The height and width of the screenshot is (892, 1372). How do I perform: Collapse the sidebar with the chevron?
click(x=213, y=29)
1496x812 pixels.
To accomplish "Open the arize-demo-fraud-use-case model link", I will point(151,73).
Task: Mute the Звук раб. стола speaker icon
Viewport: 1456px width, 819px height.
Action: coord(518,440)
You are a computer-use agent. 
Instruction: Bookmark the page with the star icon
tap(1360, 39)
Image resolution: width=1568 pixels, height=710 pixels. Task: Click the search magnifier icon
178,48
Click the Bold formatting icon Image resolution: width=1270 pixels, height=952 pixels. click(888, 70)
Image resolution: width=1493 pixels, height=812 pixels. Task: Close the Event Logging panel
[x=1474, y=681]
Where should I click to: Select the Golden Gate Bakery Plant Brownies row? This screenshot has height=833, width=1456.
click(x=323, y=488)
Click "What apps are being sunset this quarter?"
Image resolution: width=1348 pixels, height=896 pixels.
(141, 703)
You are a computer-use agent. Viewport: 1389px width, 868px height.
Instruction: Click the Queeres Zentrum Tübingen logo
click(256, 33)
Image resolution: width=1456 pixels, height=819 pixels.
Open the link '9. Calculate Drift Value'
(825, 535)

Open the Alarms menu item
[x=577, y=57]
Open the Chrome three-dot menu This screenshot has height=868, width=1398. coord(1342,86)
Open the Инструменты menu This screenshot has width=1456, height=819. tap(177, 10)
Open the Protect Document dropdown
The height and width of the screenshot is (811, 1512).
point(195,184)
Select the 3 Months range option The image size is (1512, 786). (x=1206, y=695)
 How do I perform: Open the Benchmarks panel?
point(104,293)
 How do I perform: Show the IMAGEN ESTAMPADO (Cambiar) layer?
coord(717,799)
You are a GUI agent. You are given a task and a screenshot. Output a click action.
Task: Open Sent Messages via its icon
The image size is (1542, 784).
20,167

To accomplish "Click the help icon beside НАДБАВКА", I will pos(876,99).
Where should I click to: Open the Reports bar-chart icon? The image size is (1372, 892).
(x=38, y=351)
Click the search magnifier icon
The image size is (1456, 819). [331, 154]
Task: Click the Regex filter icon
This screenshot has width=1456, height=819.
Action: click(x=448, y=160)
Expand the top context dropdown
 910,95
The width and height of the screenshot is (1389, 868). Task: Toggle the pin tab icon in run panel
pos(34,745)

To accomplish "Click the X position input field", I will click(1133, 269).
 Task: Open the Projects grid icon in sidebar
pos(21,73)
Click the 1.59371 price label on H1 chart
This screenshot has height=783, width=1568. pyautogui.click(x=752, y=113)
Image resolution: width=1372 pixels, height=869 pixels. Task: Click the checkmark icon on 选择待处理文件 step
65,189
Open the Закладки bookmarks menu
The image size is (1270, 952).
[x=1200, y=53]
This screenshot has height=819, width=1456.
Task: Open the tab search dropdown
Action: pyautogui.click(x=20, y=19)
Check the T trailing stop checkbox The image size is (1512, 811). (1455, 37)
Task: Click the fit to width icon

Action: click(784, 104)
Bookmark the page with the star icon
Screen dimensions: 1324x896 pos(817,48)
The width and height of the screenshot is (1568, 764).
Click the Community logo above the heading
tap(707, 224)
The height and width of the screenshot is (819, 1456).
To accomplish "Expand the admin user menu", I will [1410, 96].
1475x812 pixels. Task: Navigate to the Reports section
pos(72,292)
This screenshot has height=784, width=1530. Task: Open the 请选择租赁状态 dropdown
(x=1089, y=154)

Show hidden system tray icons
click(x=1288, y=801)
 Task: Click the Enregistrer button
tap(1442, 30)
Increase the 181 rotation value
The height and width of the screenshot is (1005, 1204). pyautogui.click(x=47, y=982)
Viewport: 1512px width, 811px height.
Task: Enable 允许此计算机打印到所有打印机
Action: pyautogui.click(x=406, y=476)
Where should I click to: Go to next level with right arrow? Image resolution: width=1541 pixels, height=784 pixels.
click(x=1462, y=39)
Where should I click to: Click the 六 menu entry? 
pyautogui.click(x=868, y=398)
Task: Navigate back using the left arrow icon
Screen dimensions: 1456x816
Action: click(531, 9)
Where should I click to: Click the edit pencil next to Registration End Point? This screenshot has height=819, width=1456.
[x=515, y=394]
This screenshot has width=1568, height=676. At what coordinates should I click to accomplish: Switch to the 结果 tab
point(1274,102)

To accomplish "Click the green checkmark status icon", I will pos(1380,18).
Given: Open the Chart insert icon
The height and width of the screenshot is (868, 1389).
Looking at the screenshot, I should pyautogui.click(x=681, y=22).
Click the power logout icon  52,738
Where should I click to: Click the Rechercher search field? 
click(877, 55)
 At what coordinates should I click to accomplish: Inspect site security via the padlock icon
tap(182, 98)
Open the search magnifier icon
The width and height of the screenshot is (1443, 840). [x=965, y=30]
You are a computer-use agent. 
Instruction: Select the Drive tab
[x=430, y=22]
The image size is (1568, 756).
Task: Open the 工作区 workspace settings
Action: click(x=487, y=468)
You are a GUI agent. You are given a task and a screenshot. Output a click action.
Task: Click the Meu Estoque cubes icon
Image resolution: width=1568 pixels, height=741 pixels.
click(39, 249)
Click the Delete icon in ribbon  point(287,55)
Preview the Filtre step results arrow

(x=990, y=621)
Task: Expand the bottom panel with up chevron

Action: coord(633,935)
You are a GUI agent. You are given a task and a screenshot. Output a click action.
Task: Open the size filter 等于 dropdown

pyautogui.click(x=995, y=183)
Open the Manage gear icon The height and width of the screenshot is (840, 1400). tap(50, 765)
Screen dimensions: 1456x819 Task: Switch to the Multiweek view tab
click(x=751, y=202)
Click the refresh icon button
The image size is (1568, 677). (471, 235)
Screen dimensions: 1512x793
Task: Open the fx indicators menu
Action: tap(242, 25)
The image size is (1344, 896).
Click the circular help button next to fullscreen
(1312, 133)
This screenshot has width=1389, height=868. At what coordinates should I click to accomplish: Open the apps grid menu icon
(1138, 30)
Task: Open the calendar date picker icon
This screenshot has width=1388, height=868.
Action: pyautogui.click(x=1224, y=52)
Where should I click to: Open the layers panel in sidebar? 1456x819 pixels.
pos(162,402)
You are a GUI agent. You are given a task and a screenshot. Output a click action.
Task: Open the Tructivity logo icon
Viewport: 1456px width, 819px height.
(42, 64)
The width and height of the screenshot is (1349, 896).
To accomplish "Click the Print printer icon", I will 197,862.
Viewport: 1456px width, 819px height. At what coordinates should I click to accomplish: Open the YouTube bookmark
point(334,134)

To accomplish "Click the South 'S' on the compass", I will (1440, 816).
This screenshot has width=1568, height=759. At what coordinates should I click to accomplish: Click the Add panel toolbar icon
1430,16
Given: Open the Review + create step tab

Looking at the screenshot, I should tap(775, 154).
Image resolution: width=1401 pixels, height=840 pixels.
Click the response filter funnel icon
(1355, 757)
━━━━━━━━━━━━━━━━━━━━
__What needs to be done__:
Reproduce every line of the data verbatim.

__Answer box__:
The height and width of the screenshot is (892, 1372). How do I perform: Collapse the sidebar with the chevron?
click(x=213, y=29)
1496x812 pixels.
To accomplish "Open the arize-demo-fraud-use-case model link", I will point(151,73).
Task: Mute the Звук раб. стола speaker icon
Viewport: 1456px width, 819px height.
Action: coord(518,440)
You are a computer-use agent. 
Instruction: Bookmark the page with the star icon
tap(1360, 39)
Image resolution: width=1568 pixels, height=710 pixels. Task: Click the search magnifier icon
178,48
Click the Bold formatting icon Image resolution: width=1270 pixels, height=952 pixels. click(888, 70)
Image resolution: width=1493 pixels, height=812 pixels. Task: Close the Event Logging panel
[x=1474, y=681]
Where should I click to: Select the Golden Gate Bakery Plant Brownies row? This screenshot has height=833, width=1456.
click(x=323, y=488)
Click "What apps are being sunset this quarter?"
Image resolution: width=1348 pixels, height=896 pixels.
(141, 703)
You are a computer-use agent. Viewport: 1389px width, 868px height.
Instruction: Click the Queeres Zentrum Tübingen logo
click(256, 33)
Image resolution: width=1456 pixels, height=819 pixels.
Open the link '9. Calculate Drift Value'
(825, 535)

Open the Alarms menu item
[x=577, y=57]
Open the Chrome three-dot menu This screenshot has height=868, width=1398. coord(1342,86)
Open the Инструменты menu This screenshot has width=1456, height=819. tap(177, 10)
Open the Protect Document dropdown
The height and width of the screenshot is (811, 1512).
point(195,184)
Select the 3 Months range option The image size is (1512, 786). (x=1206, y=695)
 How do I perform: Open the Benchmarks panel?
point(104,293)
 How do I perform: Show the IMAGEN ESTAMPADO (Cambiar) layer?
coord(717,799)
You are a GUI agent. You are given a task and a screenshot. Output a click action.
Task: Open Sent Messages via its icon
The image size is (1542, 784).
20,167

To accomplish "Click the help icon beside НАДБАВКА", I will pos(876,99).
Where should I click to: Open the Reports bar-chart icon? The image size is (1372, 892).
(x=38, y=351)
Click the search magnifier icon
The image size is (1456, 819). [331, 154]
Task: Click the Regex filter icon
This screenshot has width=1456, height=819.
Action: click(x=448, y=160)
Expand the top context dropdown
 910,95
The width and height of the screenshot is (1389, 868). Task: Toggle the pin tab icon in run panel
pos(34,745)

To accomplish "Click the X position input field", I will click(1133, 269).
 Task: Open the Projects grid icon in sidebar
pos(21,73)
Click the 1.59371 price label on H1 chart
This screenshot has height=783, width=1568. pyautogui.click(x=752, y=113)
Image resolution: width=1372 pixels, height=869 pixels. Task: Click the checkmark icon on 选择待处理文件 step
65,189
Open the Закладки bookmarks menu
The image size is (1270, 952).
[x=1200, y=53]
This screenshot has height=819, width=1456.
Task: Open the tab search dropdown
Action: pyautogui.click(x=20, y=19)
Check the T trailing stop checkbox The image size is (1512, 811). (1455, 37)
Task: Click the fit to width icon

Action: click(784, 104)
Bookmark the page with the star icon
Screen dimensions: 1324x896 pos(817,48)
The width and height of the screenshot is (1568, 764).
Click the Community logo above the heading
tap(707, 224)
The height and width of the screenshot is (819, 1456).
To accomplish "Expand the admin user menu", I will [1410, 96].
1475x812 pixels. Task: Navigate to the Reports section
pos(72,292)
This screenshot has height=784, width=1530. Task: Open the 请选择租赁状态 dropdown
(x=1089, y=154)

Show hidden system tray icons
click(x=1288, y=801)
 Task: Click the Enregistrer button
tap(1442, 30)
Increase the 181 rotation value
The height and width of the screenshot is (1005, 1204). pyautogui.click(x=47, y=982)
Viewport: 1512px width, 811px height.
Task: Enable 允许此计算机打印到所有打印机
Action: pyautogui.click(x=406, y=476)
Where should I click to: Go to next level with right arrow? Image resolution: width=1541 pixels, height=784 pixels.
click(x=1462, y=39)
Where should I click to: Click the 六 menu entry? 
pyautogui.click(x=868, y=398)
Task: Navigate back using the left arrow icon
Screen dimensions: 1456x816
Action: click(531, 9)
Where should I click to: Click the edit pencil next to Registration End Point? This screenshot has height=819, width=1456.
[x=515, y=394]
This screenshot has width=1568, height=676. At what coordinates should I click to accomplish: Switch to the 结果 tab
point(1274,102)

To accomplish "Click the green checkmark status icon", I will pos(1380,18).
Given: Open the Chart insert icon
The height and width of the screenshot is (868, 1389).
Looking at the screenshot, I should pyautogui.click(x=681, y=22).
Click the power logout icon  52,738
Where should I click to: Click the Rechercher search field? 
click(877, 55)
 At what coordinates should I click to accomplish: Inspect site security via the padlock icon
tap(182, 98)
Open the search magnifier icon
The width and height of the screenshot is (1443, 840). [x=965, y=30]
You are a computer-use agent. 
Instruction: Select the Drive tab
[x=430, y=22]
The image size is (1568, 756).
Task: Open the 工作区 workspace settings
Action: click(x=487, y=468)
You are a GUI agent. You are given a task and a screenshot. Output a click action.
Task: Click the Meu Estoque cubes icon
Image resolution: width=1568 pixels, height=741 pixels.
click(39, 249)
Click the Delete icon in ribbon  point(287,55)
Preview the Filtre step results arrow

(x=990, y=621)
Task: Expand the bottom panel with up chevron

Action: coord(633,935)
You are a GUI agent. You are given a task and a screenshot. Output a click action.
Task: Open the size filter 等于 dropdown

pyautogui.click(x=995, y=183)
Open the Manage gear icon The height and width of the screenshot is (840, 1400). tap(50, 765)
Screen dimensions: 1456x819 Task: Switch to the Multiweek view tab
click(x=751, y=202)
Click the refresh icon button
The image size is (1568, 677). (471, 235)
Screen dimensions: 1512x793
Task: Open the fx indicators menu
Action: tap(242, 25)
The image size is (1344, 896).
Click the circular help button next to fullscreen
(1312, 133)
This screenshot has width=1389, height=868. At what coordinates should I click to accomplish: Open the apps grid menu icon
(1138, 30)
Task: Open the calendar date picker icon
This screenshot has width=1388, height=868.
Action: pyautogui.click(x=1224, y=52)
Where should I click to: Open the layers panel in sidebar? 1456x819 pixels.
pos(162,402)
You are a GUI agent. You are given a task and a screenshot. Output a click action.
Task: Open the Tructivity logo icon
Viewport: 1456px width, 819px height.
(42, 64)
The width and height of the screenshot is (1349, 896).
To accomplish "Click the Print printer icon", I will 197,862.
Viewport: 1456px width, 819px height. At what coordinates should I click to accomplish: Open the YouTube bookmark
point(334,134)

To accomplish "Click the South 'S' on the compass", I will (1440, 816).
This screenshot has width=1568, height=759. At what coordinates should I click to accomplish: Click the Add panel toolbar icon
1430,16
Given: Open the Review + create step tab

Looking at the screenshot, I should tap(775, 154).
Image resolution: width=1401 pixels, height=840 pixels.
Click the response filter funnel icon
(1355, 757)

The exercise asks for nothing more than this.